Task to complete:
Copy out everything from the line containing "You are a computer-use agent." down to the line containing "[1378, 422]", both ends included, leaving out the pictures.

Record list:
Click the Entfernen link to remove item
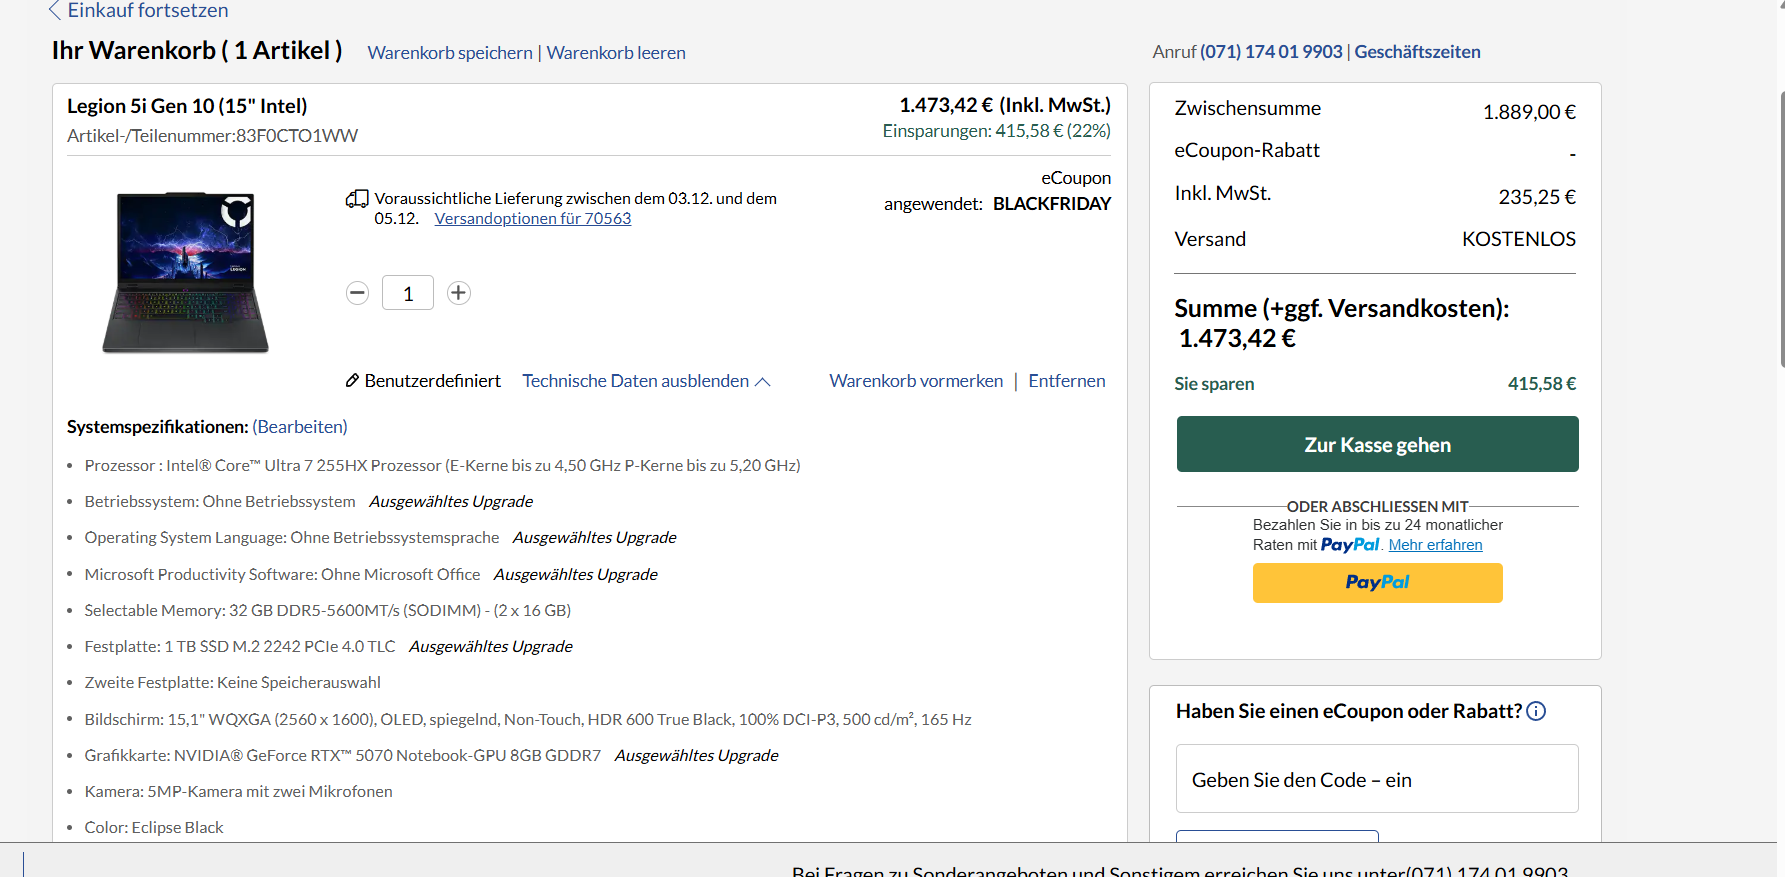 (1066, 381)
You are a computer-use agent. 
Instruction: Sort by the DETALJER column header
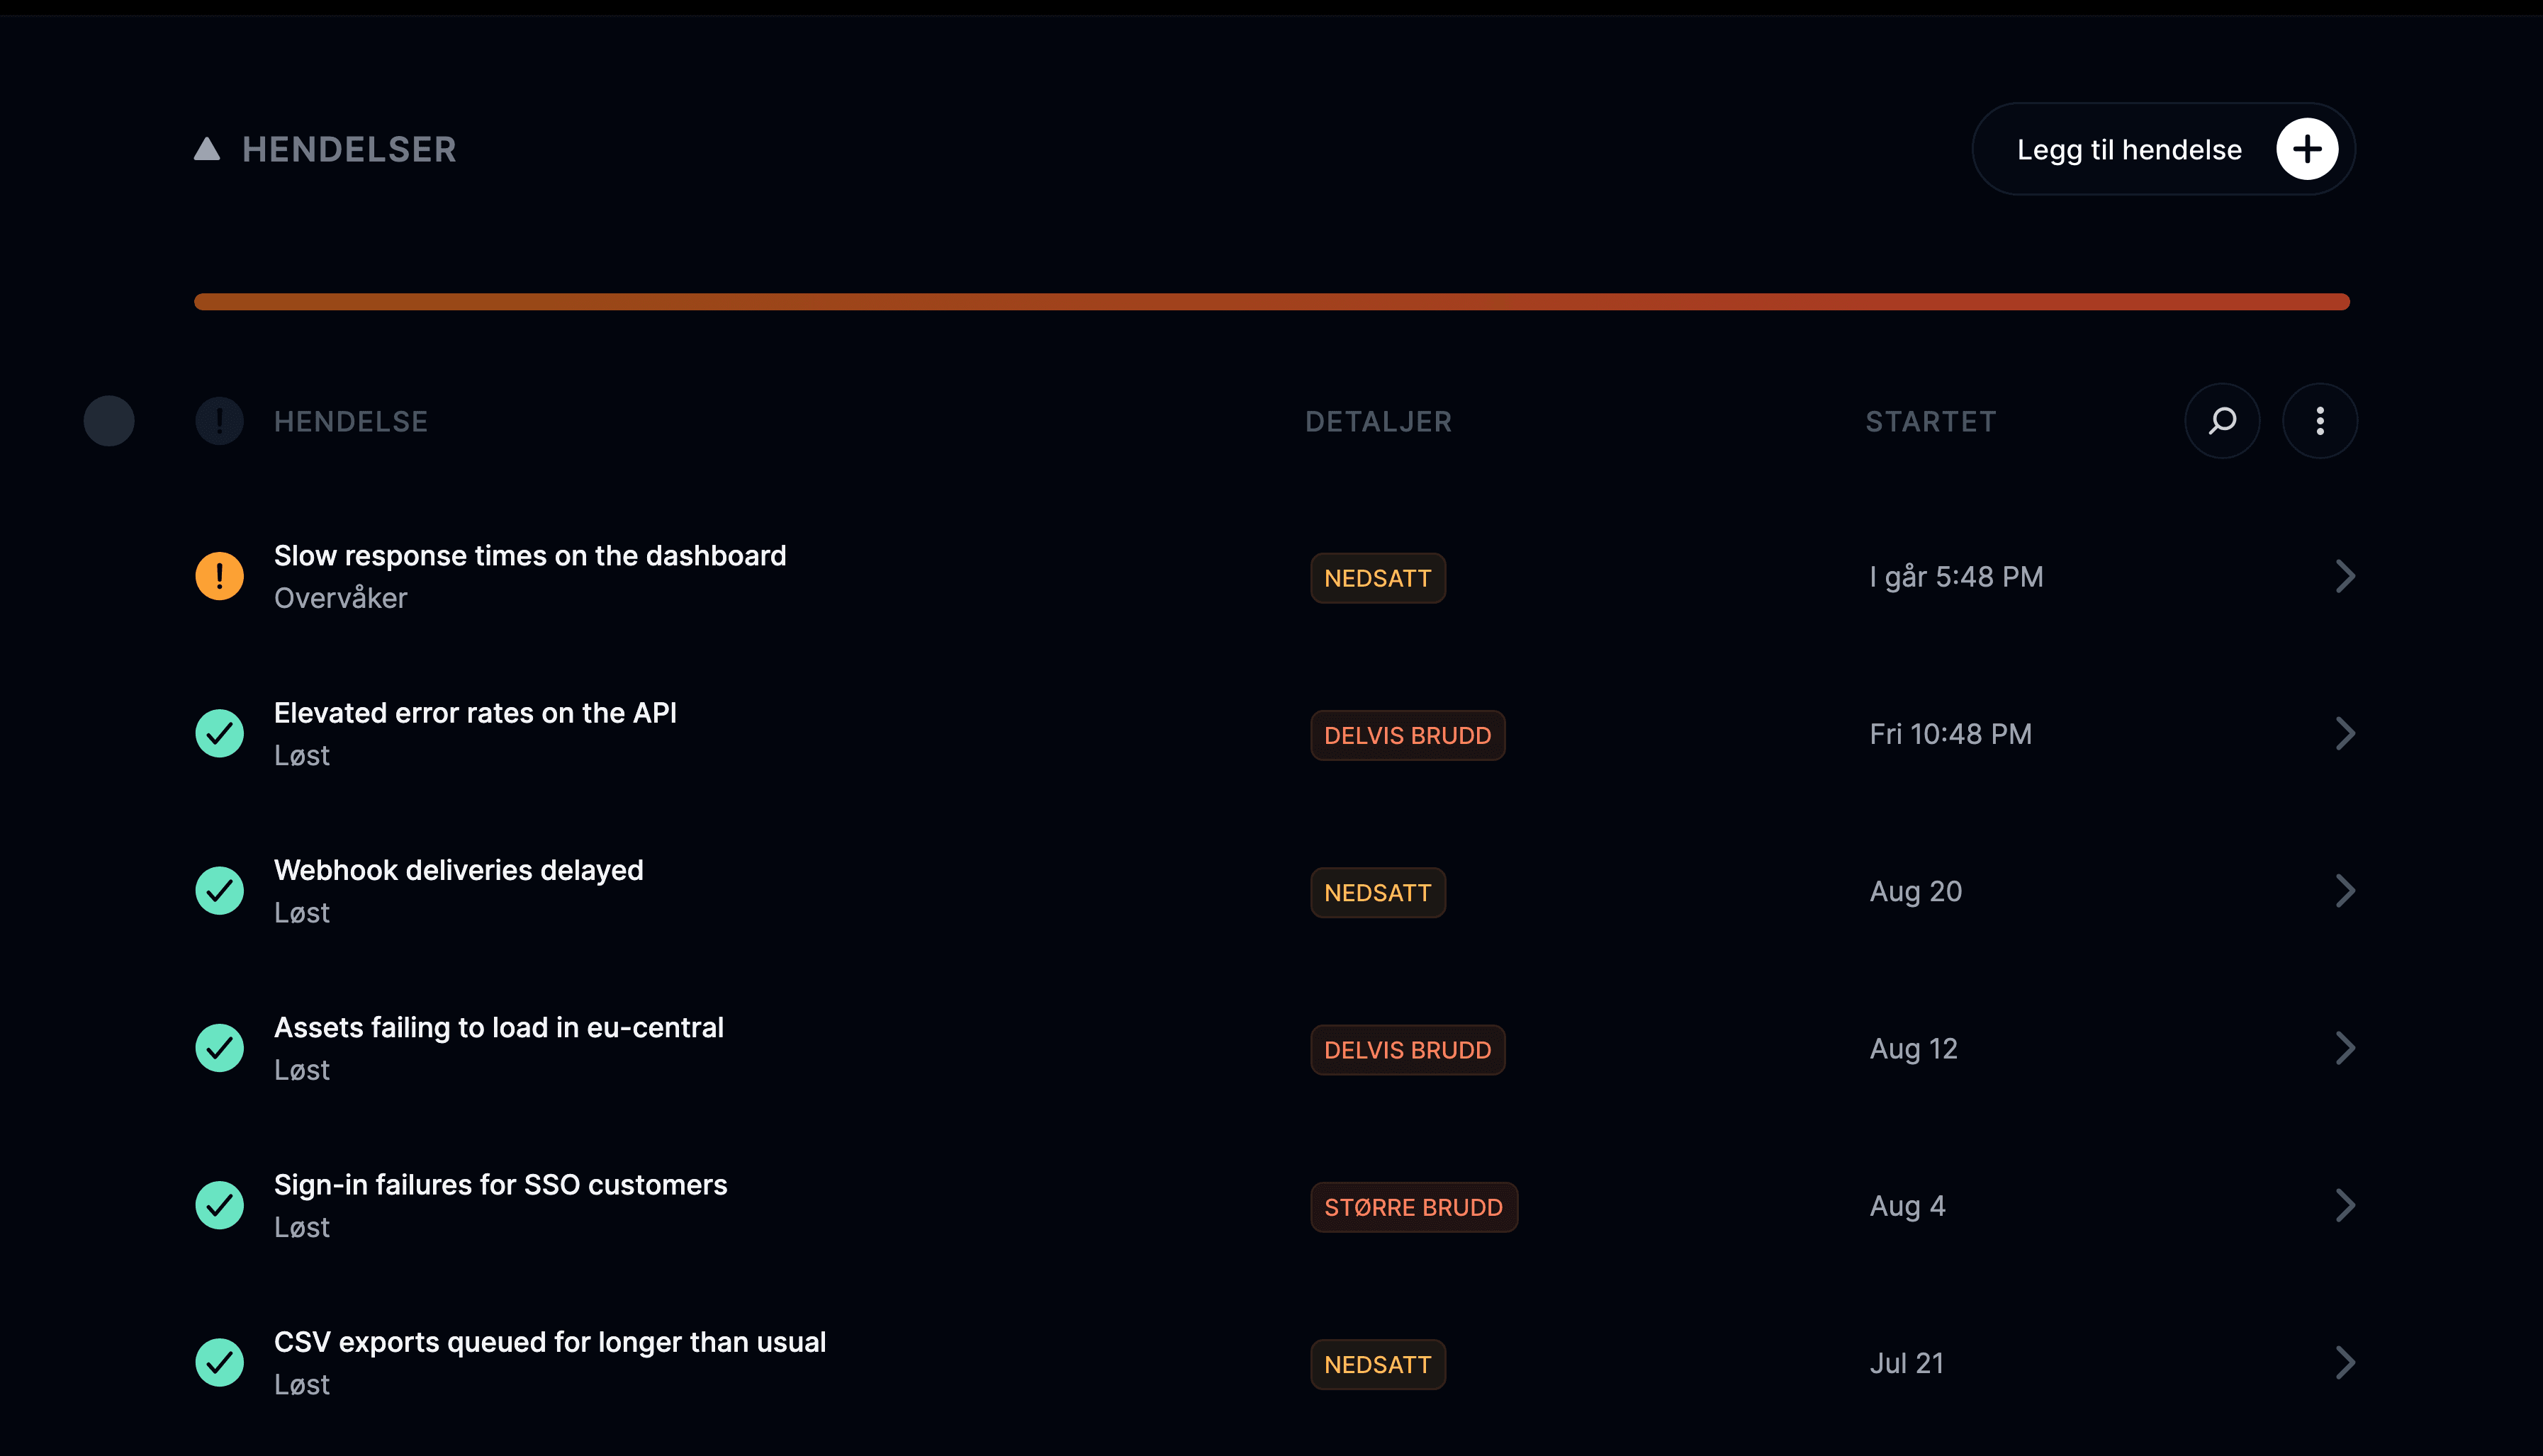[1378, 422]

==

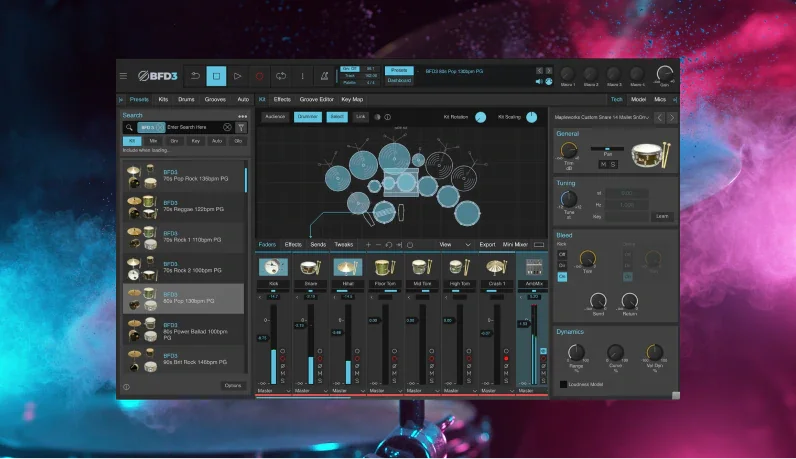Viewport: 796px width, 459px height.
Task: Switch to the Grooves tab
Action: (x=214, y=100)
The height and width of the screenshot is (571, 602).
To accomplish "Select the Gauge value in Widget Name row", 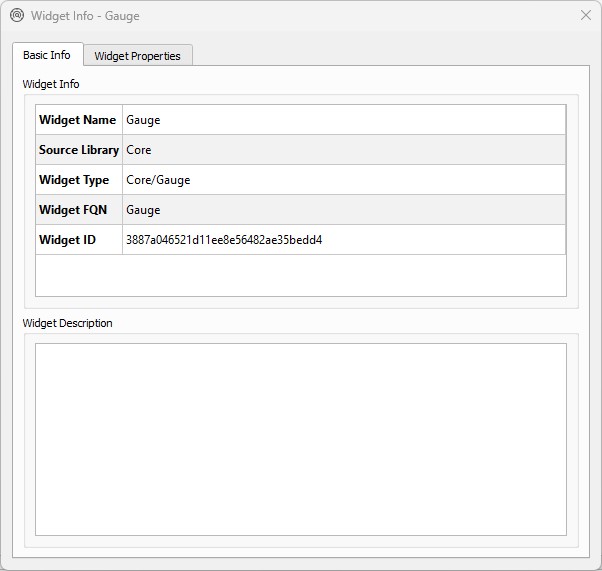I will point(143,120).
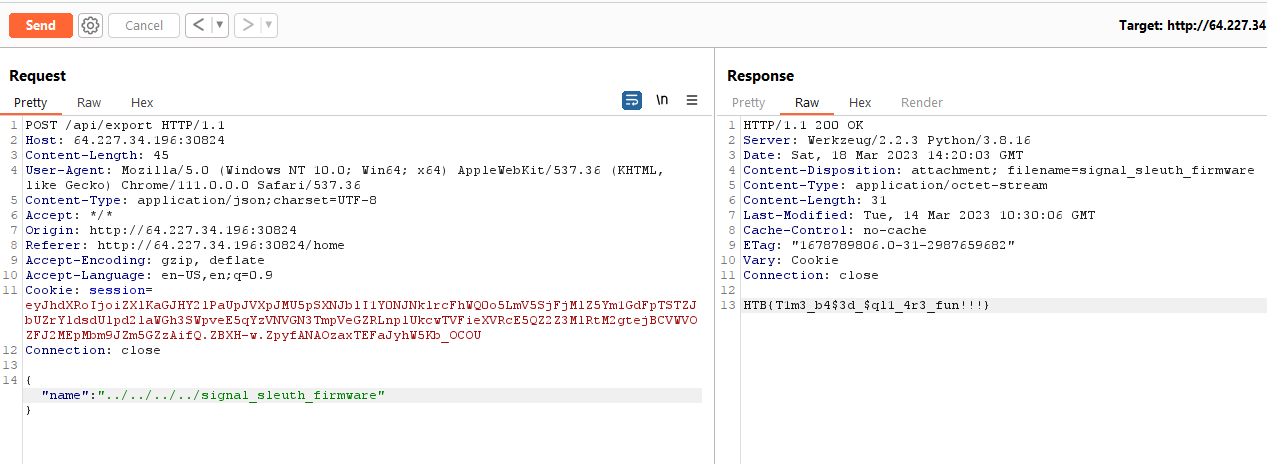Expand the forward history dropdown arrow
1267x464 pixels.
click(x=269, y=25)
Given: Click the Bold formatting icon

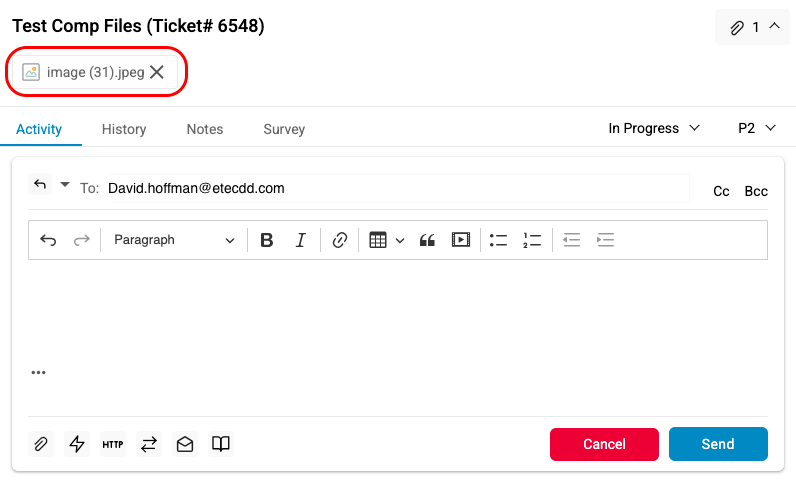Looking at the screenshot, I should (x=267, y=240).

The solution:
You are a computer-use agent. 
Instruction: Sort by the DETALJER column header
[1378, 422]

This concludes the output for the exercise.